━━ Records for the task ━━

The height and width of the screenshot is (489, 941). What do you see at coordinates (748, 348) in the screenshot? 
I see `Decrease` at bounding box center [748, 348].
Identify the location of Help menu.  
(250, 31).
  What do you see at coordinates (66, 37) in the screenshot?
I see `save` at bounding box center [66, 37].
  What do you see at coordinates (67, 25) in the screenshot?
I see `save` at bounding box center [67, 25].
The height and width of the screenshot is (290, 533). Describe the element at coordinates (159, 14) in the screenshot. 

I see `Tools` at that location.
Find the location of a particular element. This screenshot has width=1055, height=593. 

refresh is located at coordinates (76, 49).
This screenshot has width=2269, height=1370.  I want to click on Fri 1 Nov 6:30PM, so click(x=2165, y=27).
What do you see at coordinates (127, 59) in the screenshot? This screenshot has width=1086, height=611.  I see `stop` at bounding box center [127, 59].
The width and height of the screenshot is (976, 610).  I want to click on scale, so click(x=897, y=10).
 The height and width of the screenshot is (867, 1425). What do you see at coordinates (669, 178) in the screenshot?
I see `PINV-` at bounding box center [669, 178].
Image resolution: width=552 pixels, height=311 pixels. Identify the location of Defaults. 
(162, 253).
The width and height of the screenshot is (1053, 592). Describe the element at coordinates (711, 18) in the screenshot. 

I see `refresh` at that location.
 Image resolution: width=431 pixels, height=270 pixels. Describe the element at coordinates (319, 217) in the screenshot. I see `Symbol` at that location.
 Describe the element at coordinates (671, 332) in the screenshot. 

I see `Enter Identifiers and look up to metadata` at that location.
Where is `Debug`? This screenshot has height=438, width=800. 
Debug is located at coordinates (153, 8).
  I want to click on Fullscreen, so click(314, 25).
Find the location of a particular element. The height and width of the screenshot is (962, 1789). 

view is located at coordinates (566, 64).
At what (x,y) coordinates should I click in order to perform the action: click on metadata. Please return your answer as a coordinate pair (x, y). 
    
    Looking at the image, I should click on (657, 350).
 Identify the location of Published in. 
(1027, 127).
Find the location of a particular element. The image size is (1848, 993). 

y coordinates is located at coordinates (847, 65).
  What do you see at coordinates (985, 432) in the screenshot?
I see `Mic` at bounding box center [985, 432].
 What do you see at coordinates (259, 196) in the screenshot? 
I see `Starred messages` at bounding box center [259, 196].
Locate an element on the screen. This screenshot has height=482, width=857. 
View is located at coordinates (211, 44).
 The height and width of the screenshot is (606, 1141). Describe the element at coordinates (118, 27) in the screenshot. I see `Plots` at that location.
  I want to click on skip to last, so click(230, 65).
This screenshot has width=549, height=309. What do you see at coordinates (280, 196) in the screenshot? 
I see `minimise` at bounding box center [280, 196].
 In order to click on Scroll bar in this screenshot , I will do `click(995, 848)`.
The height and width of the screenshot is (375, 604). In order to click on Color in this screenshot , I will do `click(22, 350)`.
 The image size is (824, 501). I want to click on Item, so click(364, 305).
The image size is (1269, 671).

━━━

■ **Task instructions**
Please recast every one of the entries above as a JSON list of strings, giving one string per line and leaving out the blank lines.

■ **Answer to the task**
[
  "The height and width of the screenshot is (489, 941). What do you see at coordinates (748, 348) in the screenshot? ",
  "I see `Decrease` at bounding box center [748, 348].",
  "Identify the location of Help menu.  ",
  "(250, 31).",
  "  What do you see at coordinates (66, 37) in the screenshot?",
  "I see `save` at bounding box center [66, 37].",
  "  What do you see at coordinates (67, 25) in the screenshot?",
  "I see `save` at bounding box center [67, 25].",
  "The height and width of the screenshot is (290, 533). Describe the element at coordinates (159, 14) in the screenshot. ",
  "I see `Tools` at that location.",
  "Find the location of a particular element. This screenshot has width=1055, height=593. ",
  "refresh is located at coordinates (76, 49).",
  "This screenshot has width=2269, height=1370.  I want to click on Fri 1 Nov 6:30PM, so click(x=2165, y=27).",
  "What do you see at coordinates (127, 59) in the screenshot? This screenshot has width=1086, height=611.  I see `stop` at bounding box center [127, 59].",
  "The width and height of the screenshot is (976, 610).  I want to click on scale, so click(x=897, y=10).",
  " The height and width of the screenshot is (867, 1425). What do you see at coordinates (669, 178) in the screenshot?",
  "I see `PINV-` at bounding box center [669, 178].",
  "Image resolution: width=552 pixels, height=311 pixels. Identify the location of Defaults. ",
  "(162, 253).",
  "The width and height of the screenshot is (1053, 592). Describe the element at coordinates (711, 18) in the screenshot. ",
  "I see `refresh` at that location.",
  " Image resolution: width=431 pixels, height=270 pixels. Describe the element at coordinates (319, 217) in the screenshot. I see `Symbol` at that location.",
  " Describe the element at coordinates (671, 332) in the screenshot. ",
  "I see `Enter Identifiers and look up to metadata` at that location.",
  "Where is `Debug`? This screenshot has height=438, width=800. ",
  "Debug is located at coordinates (153, 8).",
  "  I want to click on Fullscreen, so click(314, 25).",
  "Find the location of a particular element. The height and width of the screenshot is (962, 1789). ",
  "view is located at coordinates (566, 64).",
  "At what (x,y) coordinates should I click in order to perform the action: click on metadata. Please return your answer as a coordinate pair (x, y). ",
  "    Looking at the image, I should click on (657, 350).",
  " Identify the location of Published in. ",
  "(1027, 127).",
  "Find the location of a particular element. The image size is (1848, 993). ",
  "y coordinates is located at coordinates (847, 65).",
  "  What do you see at coordinates (985, 432) in the screenshot?",
  "I see `Mic` at bounding box center [985, 432].",
  " What do you see at coordinates (259, 196) in the screenshot? ",
  "I see `Starred messages` at bounding box center [259, 196].",
  "Locate an element on the screen. This screenshot has height=482, width=857. ",
  "View is located at coordinates (211, 44).",
  " The height and width of the screenshot is (606, 1141). Describe the element at coordinates (118, 27) in the screenshot. I see `Plots` at that location.",
  "  I want to click on skip to last, so click(230, 65).",
  "This screenshot has width=549, height=309. What do you see at coordinates (280, 196) in the screenshot? ",
  "I see `minimise` at bounding box center [280, 196].",
  " In order to click on Scroll bar in this screenshot , I will do `click(995, 848)`.",
  "The height and width of the screenshot is (375, 604). In order to click on Color in this screenshot , I will do `click(22, 350)`.",
  " The image size is (824, 501). I want to click on Item, so click(364, 305).",
  "The image size is (1269, 671)."
]